Die Eisheilige Nacht 2025 machte am 28. Dezember Halt im Lokschuppen Bielefeld und verwandelte die traditionsreiche Location in einen vibrierenden Treffpunkt für Fans von Folk‑Rock, Mittelalter‑Metal und energiegeladenen Jahresabschlusskonzerten. Schon vor Einlass bildeten sich lange Schlangen, und die Stimmung war erwartungsvoll und familiär. Viele Besucher erschienen in mittelalterlich inspirierten Outfits oder Bandshirts, während andere einfach neugierig auf das besondere Event waren. Drinnen empfing die Gäste eine warme, leicht mystische Lichtstimmung, und der gut fast ausverkaufte Lokschuppen füllte sich schnell mit gespannter Vorfreude.

Den Auftakt machten Haggefugg, die mit ihrer unverkennbaren Mischung aus Dudelsack‑Power, Marktatmosphäre und humorvoller Bühnenpräsenz sofort für Bewegung im Publikum sorgten.

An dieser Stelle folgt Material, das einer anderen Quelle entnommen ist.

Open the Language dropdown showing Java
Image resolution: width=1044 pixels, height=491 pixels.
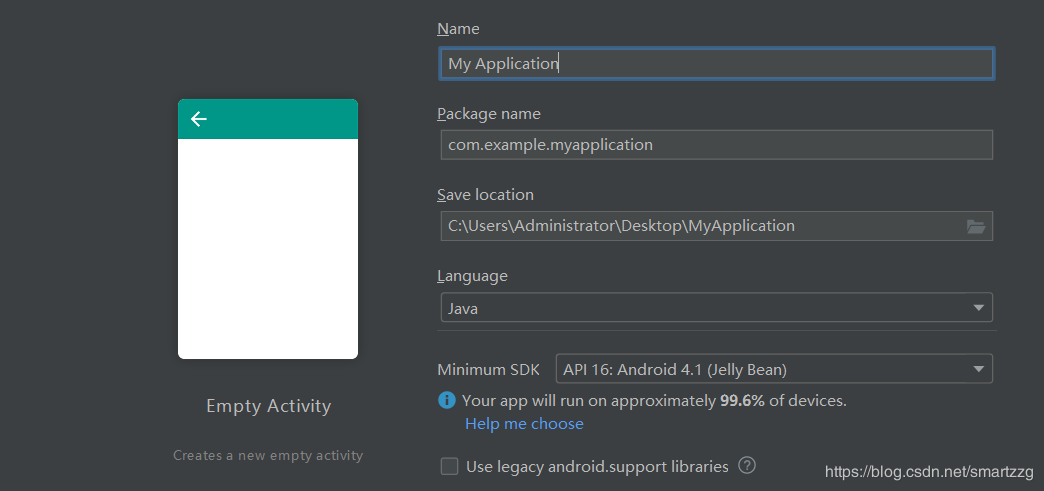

Ihre kraftvollen Riffs und animierenden Ansagen brachten die Menge innerhalb kürzester Zeit zum Tanzen und setzten den Ton für den weiteren Verlauf des Abends. Danach übernahmen Kupfergold die Bühne. Die Newcomer überzeugten mit eingängigen Melodien, charismatischer Ausstrahlung und einer überraschend reifen Performance. Ihre Interaktion mit dem Publikum und die sofort ins Ohr gehenden Refrains verschafften ihnen spürbar neue Fans.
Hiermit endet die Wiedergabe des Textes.